One year on from Islamic State capture, there are no Christians left in Qaraqosh

ReutersAround 50,000 Iraqi Christians were forced to flee Qaraqosh in August last year.

One year ago, Islamic State militants captured the town of Qaraqosh in Iraq, forcing thousands – many of them Christians – to flee. Kurdish troops withdrew on August 6 2014, leaving ISIS free to move in overnight and take four Christian-majority towns, less than a month after the group overran nearby Mosul.

Qaraqosh had been home to Iraq's largest Christian community, with at least a quarter of the country's Christian population living in the city and its surrounding towns. Its exodus prompted further concerns about the future of Christianity in the Middle East, and calls for the international community to open their borders to those fleeing persecution.

Father Nageed Michaeel, a Dominican priest, was among those who left Qaraqosh on August 6, walking 40km on foot to Erbil in the middle of the night with around 50,000 others.

"It was terrible. There were women and children with no food and water," he recalled of the journey in an interview with Kurdish news agency Rudaw. Of the situation in Erbil, he said the tens of thousands left stranded were getting desperate. "We are in a tunnel and cannot see the light," he said.

No Christians are believed to remain in in Qaraqosh, and it is still in the hands of ISIS. In December of last year, an Iraqi priest told the Sunday Times that Bahnam Wa Sara and Al Kiama churches in the town were being used by ISIS to hold prisoners.

"These two churches are being used as prisons and for torture," Abu Aasi said, speaking from Baghdad where he had fled.

"Most inside are Christians and they are being forced to convert to Islam. ISIS have been breaking all the crosses and statues of Mary."

Despite intense persecution, however, there have been incredible stories of forgiveness from those forced to flee. Speaking to SAT-7 in March, a 10-year-old girl from Qaraqosh, Myriam, said she would ask God to forgive the militants who threatened her family's life.

"God loves everybody," she said. "I'm not angry with God because we left Qaraqosh, I thank him because he provided [for] us.

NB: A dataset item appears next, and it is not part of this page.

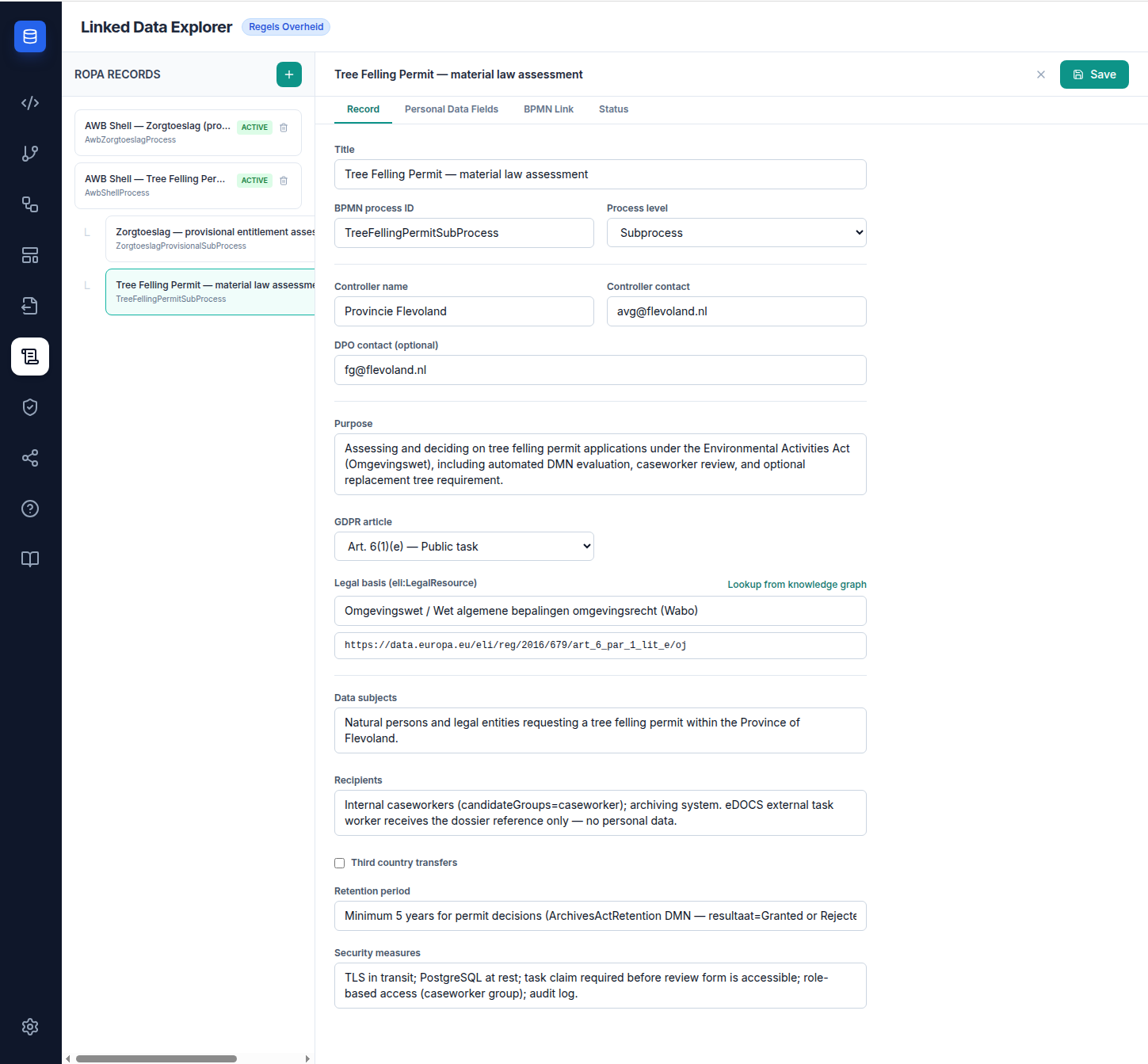Select the code view icon
Screen dimensions: 1148x1064
(29, 102)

Even if we're suffering here, he provides for us." She ended her interview – which has been watched hundreds of thousands of times online – with a song about how much she loves Jesus.

A year on from the invasion, and ISIS continues its bid to create a caliphate. This week, an estimated 250 Syriac Orthodox and Syriac Catholic Christians were abducted by the group in Syria, and barely a day goes by without stories of hideous brutality emerging.

ReutersInitially, those fleeing Qaraqosh sought refuge in Erbil, northern Iraq. Since then, thousands have moved to neighbouring Jordan, Lebanon and Syria.

Many of those who left Mosul, Qaraqosh and the Ninevah Plane last year fled to neighbouring countries, including Jordan. Tomorrow, August 8, marks the first anniversary of Iraqi refugees arriving in Jordan – there are currently around 58,000 according to the UNHCR – and Pope Francis wrote to the country, thanking it for welcoming those displaced.

"Many times I have wanted to give voice to the atrocious, inhumane and inexplicable persecution of those who in many parts of the world – and especially among Christians – are victims of fanaticism and intolerance, often under the eyes and silence of all," the pope said in the letter, addressed to Latin Patriarch Fouad Twal of Jerusalem and to Bishop Maroun Lahham, the patriarchal vicar for Jordan.

"They are the martyrs of today, humiliated and discriminated against because of their fidelity to the Gospel."

The Pope thanked those "who took on the care of these brothers and sisters, not turning their gaze away". Christians helping refugees in Jordan "proclaim the resurrection of Christ by sharing their suffering and giving them aid," he continued. "You bow down to their suffering, which risks suffocating hope."